• ASSIGNMENT
Repeat exactly the lines below, from the line containing "Task: Minimize the DriverPack window" through the last line, both included. Leave out any pictures.

Collected data:
- - - - -

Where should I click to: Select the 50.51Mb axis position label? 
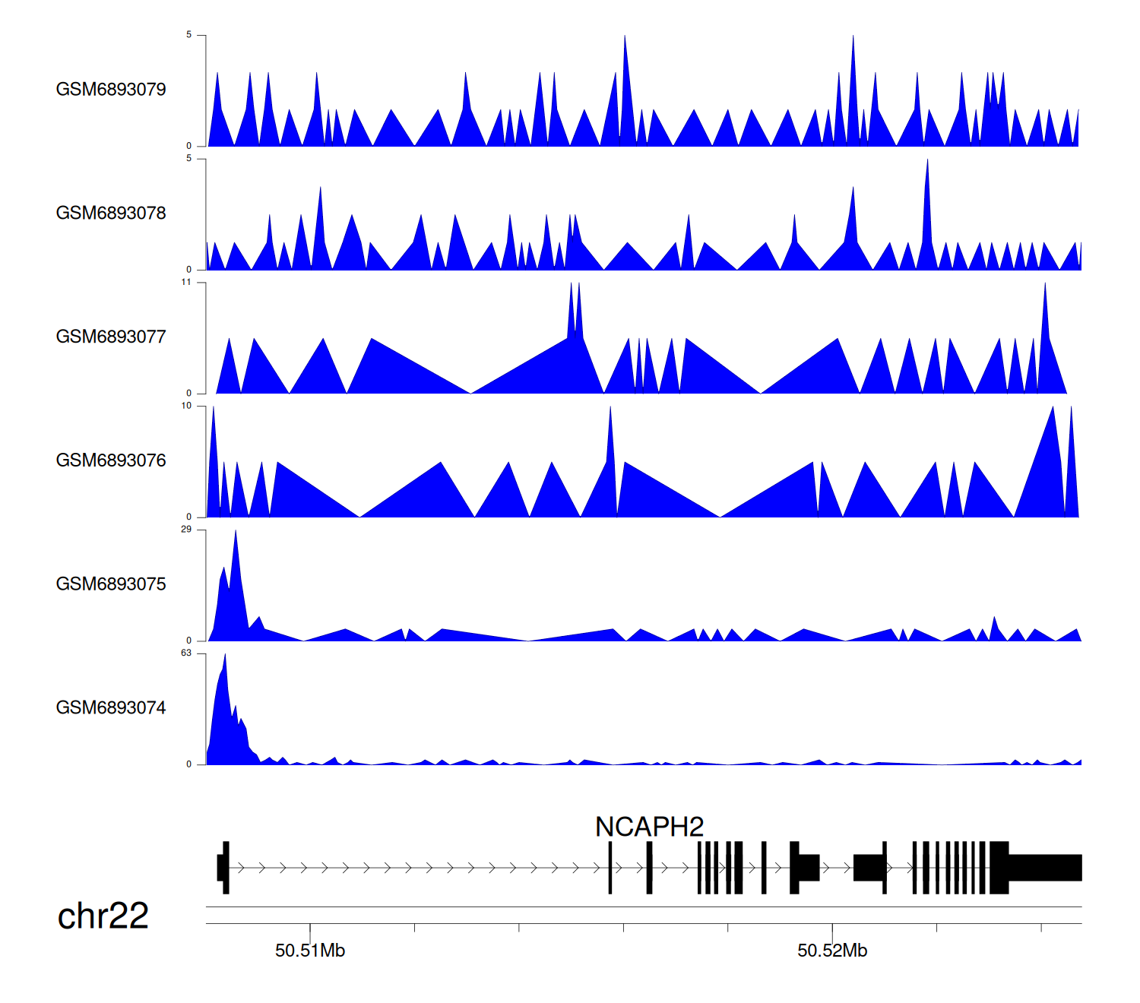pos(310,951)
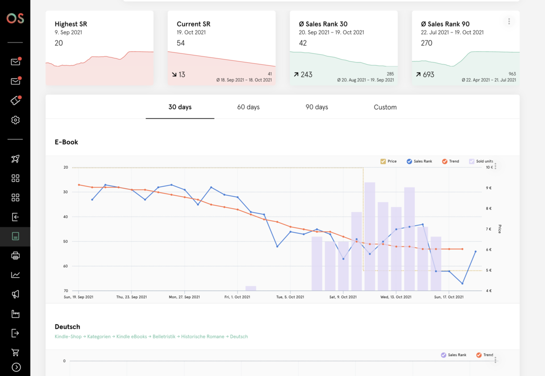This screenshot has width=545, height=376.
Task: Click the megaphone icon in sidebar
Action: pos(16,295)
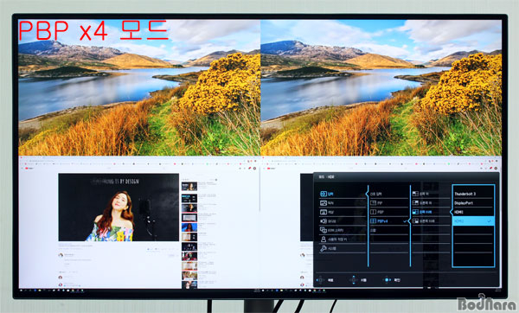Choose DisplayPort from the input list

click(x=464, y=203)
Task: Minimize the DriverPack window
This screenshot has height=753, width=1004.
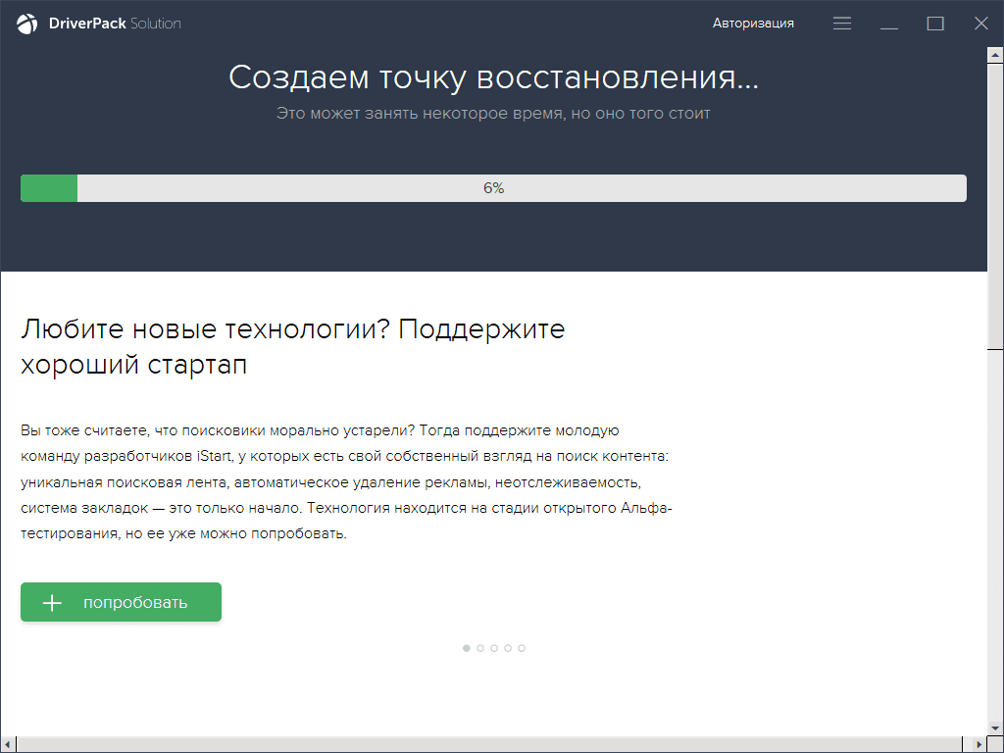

- - - - -

• WRITTEN RESPONSE
Task: Minimize the DriverPack window
This screenshot has height=753, width=1004.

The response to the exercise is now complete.